• Pain · Sep 1995

    Clinical Trial Controlled Clinical Trial

    Effects of regional intravenous guanethidine in patients with neuralgia in the hand; a follow-up study over a decade.

    • L K Wahren, T Gordh, and E Torebjörk.
    • Department of Clinical Neurophysiology, University Hospital, Uppsala, Sweden.
    • Pain. 1995 Sep 1;62(3):379-85.

    AbstractA study on the effect of regional intravenous (i.v.) guanethidine blockade (RGB) was done over a 10 years period in patients with post-traumatic neuralgia. Seven patients, investigated with quantitative sensory testing (QST) before and after RGB between 1979 and 1982, were reinvestigated in the period 1990-1992. In addition to the RGB, 6 patients were subjected to a placebo procedure with tourniquet inflation and i.v. injection of saline at follow-up. All patients had ongoing pain and stimulus-induced pain (hyperalgesia) in one hand. The QST was done by an independent observer who was blind with regard to the different treatments.
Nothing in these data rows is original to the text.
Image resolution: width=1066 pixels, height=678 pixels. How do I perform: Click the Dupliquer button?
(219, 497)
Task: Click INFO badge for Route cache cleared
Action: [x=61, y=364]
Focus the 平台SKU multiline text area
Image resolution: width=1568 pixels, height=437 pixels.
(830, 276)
Three patients with long-lasting relief of ongoing pain and significant reduction of stimulus-induced pain after RGB, were classified as having sympathetically maintained pain (SMP) both at 1st examination and at follow-up 10 years later. In 2 patients, classified as having sympathetically independent pain (SIP), neither the ongoing pain nor the hyperalgesia improved at any occasion. Two patients, classified as SMP in 1979-1982, changed to SIP at follow-up. Placebo had no significant effect on the hyperalgesia to heat, cold or vibration in the 6 SMP/SIP patients tested. In conclusion, some patients with neuralgia, diagnosed 17-26 years ago, still had long-lasting pain relief from an i.v. RGB, whereas others consistently had no such effect. None obtained long-lasting pain relief from placebo. This supports the notion that different pathophysiological mechanisms are involved in post-traumatic neuralgia.